I’ve been kind of dwelling on it all evening and most of all, I just feel really relieved.  On the one hand, I have no problem with being fat and hairy, and so if that changes or it doesn’t, fine.  I have mixed emotions about my weight as it is–I love the shape of me.  I know people say that and other people think “Oh, she’s just saying that because she’s fat and what else are fat people supposed to say?” but I really do.  I love having great big boobs and chubby fingers and cute fat toes and I like being soft and ample.  It makes me feel substantial in ways that are hard to explain.  I know it’s not for everyone.  Neither are tattoos.  And yet tattoos can be really beautiful.

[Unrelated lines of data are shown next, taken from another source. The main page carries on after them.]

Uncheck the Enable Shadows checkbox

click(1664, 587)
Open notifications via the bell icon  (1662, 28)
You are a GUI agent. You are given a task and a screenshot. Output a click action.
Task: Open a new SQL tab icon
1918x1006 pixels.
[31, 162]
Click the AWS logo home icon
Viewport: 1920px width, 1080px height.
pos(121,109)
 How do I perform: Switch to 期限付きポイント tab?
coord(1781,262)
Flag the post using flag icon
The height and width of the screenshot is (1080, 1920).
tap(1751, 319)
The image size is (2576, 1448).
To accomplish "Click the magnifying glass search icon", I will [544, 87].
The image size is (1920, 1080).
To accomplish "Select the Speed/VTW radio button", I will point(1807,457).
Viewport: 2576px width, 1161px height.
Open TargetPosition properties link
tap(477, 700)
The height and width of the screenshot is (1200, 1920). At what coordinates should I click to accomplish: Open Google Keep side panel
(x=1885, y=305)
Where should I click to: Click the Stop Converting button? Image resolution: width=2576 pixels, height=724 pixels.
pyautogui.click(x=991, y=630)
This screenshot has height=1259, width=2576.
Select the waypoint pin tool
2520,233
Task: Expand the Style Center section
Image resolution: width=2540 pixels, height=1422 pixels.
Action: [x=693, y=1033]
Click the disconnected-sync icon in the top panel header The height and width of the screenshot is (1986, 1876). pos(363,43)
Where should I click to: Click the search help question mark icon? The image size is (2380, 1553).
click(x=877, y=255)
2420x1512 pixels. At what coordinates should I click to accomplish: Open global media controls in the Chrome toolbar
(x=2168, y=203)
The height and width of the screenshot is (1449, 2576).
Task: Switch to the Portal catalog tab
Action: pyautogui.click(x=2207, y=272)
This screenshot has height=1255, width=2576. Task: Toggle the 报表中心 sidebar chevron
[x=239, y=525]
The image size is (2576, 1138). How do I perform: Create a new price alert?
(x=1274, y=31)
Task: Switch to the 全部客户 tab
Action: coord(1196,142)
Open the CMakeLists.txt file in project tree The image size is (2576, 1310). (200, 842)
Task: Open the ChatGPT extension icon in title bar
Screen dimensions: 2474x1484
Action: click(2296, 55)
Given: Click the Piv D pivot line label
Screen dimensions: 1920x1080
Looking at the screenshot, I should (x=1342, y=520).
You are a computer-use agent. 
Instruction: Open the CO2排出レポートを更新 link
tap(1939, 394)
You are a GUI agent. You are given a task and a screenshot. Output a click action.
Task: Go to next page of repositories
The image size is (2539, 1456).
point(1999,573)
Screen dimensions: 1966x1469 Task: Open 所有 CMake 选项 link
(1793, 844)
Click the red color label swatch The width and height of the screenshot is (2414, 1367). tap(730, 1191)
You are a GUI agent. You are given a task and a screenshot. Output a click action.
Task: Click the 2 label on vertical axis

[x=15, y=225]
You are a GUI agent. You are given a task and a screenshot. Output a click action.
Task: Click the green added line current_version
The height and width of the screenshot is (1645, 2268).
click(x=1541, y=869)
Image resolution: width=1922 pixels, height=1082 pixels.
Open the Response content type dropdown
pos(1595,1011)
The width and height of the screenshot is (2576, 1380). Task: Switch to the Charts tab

But I hate that it’s always an issue.  That my family makes it into an issue of whether I’ll ever find a man who’s willing to put up with it, that it renders me practically unlovable**.  That doctors assume all my health problems are caused by fat.  That even this gynecologist, who I really like, assumes that, of course, I’ll want to lose the weight if I can.  The assumption that being fat must be something that I hate, rather than something that just is a part of me.

Being fat has always been looked at as the cause of all my problems, current and future, and something that I must bring under control, for that reason.  I can’t tell you how many times I’ve sat down with nonfat people and listed for them how much I eat and how much I exercise because… I guess because I just assume that, if they know that I’m trying to lose weight, even if I’m failing, at least I’m trying as opposed to not.  As if I should run around justifying the way I look to anyone.  As if I have to get their approval.

But when you give that up–the urge to justify–that’s considered weird, too, like you’re some kind of militant lunatic committing slow suicide in front of everyone.

And fuck people for thinking that, that I just don’t care about myself the same way “good” “normal” people do.

I just don’t ask my body to do something I’ve never had any luck making it do–lose weight.  But I do want my body to do the things I know it can do–like sleep through the night and not cause me pain–and so that’s brought me back into the realm of medical science.

And here we are.

I have a disorder in which my body, along with producing too many hormones, doesn’t process insulin correctly.  Being fat is not the cause of it, but a symptom of it.

All my life, other people have told me that being fat meant there was something wrong with me.

And it turns out, they were right, kind of.  Except that it didn’t mean that I lacked willpower or value as a person or dignity or self-respect.  It meant that I had a medical condition that went untreated for… well, if I started menstruating in my early teens, about two decades.

I still don’t think there’s anything wrong with being fat.  But I feel… I don’t know… something that’s like if anger, regret, and resignation had a baby… about the fact that my whole life my being fat has been seen as and taught to me as a sign of personal failing and not seen as a potential symptom of a problem that should be dealt with.

I don’t know.  I’m going to have to think on that some.

————–

*And gentlemen, may I just say, if you’re going to cheat on your wife, perhaps you should find a sitter for the children, because they will blab, especially if you take them to do something novel like visit your girlfriend.

**Being too bossy is just the icing on the unlovable cake.

Come into My Ovaries, Where All the Excitement Is

So, I went back to the gynecologist and got the results of all the crap she took out of me and tested and it turns out that I have polycystic ovarian syndrome, which used to be a disease, but now has been downgraded.  She gave me a bunch of stuff to read and a bunch of prescriptions–iron to counteract my anemia, the Pill to bring my hormones back into whack, and something, the name of which I forget, to fix my insulin issues.

I read everything the doctor gave me, but I’m hoping Rachel will enlighten me some, too.

So, that’s that.

She asked me if I had any questions and the only one I could think of is if I’m secretly chromosomally male, and she laughed and said I was the first person to ever ask her that, but no, I wouldn’t get out of my problems that easily.